In progressive taxation, the tax liability increases with individual or entity income. This is based on principle of “ability to pay”. Under this system, lowest income people are generally exempted while highest income people pay highest taxes. Income Tax is thus an example of progressive tax. Progressive taxation results in redistribution of income from rich to poor.
In this system, a flat tax is levied regardless of income of wealth. One example of corporation tax in India whereby government charges a flat rate of 30% on the income earned by the companies in India.
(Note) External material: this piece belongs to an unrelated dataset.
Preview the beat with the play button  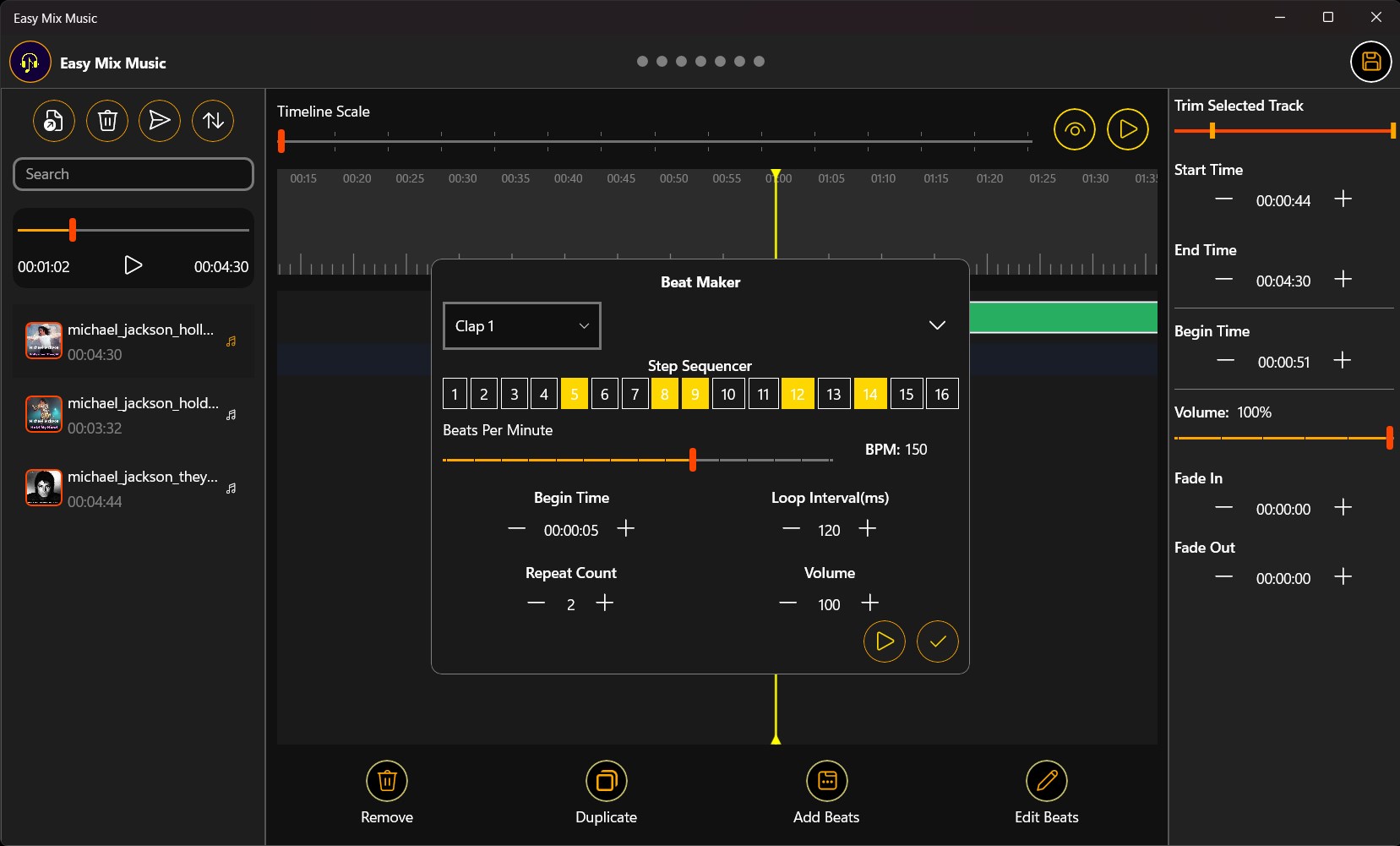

Implications of Progressive and Regressive Taxes
Progressive Tax follows the principle of ‘ability to pay’ because they are levied on the basis of individual’s income and wealth. Since, ability to pay can be measured, the direct taxes are imposed at progressive rate whereby richer persons pay higher taxes in comparison to the poor person. A regressive tax is generally a tax that is applied uniformly and is indirect in nature. This means that it hits lower-income individuals harder. The direct taxes are easy to collect in comparison to indirect taxes because a tax payer makes his own payments. It is generally paid as large amount and sometimes involves too much personal information. Further, since there is no scientific principle of defining the degree of progression, the direct taxes are fixed arbitrarily. Direct taxes are easy to manipulate and collect in comparison to indirect taxes. Indirect taxes have wider coverage and broad base. So, the governments end up collecting more revenues as the taxes cover almost every goods. Since the indirect taxes are a part of the price of commodities; these taxes are generally not evadable. Indirect taxes inflate the price of the goods, they lead to inflation. Also, since the indirect prices are paid concealed in the price, they don’t bring on civic awareness among the taxpayers in contrast to the direct taxes.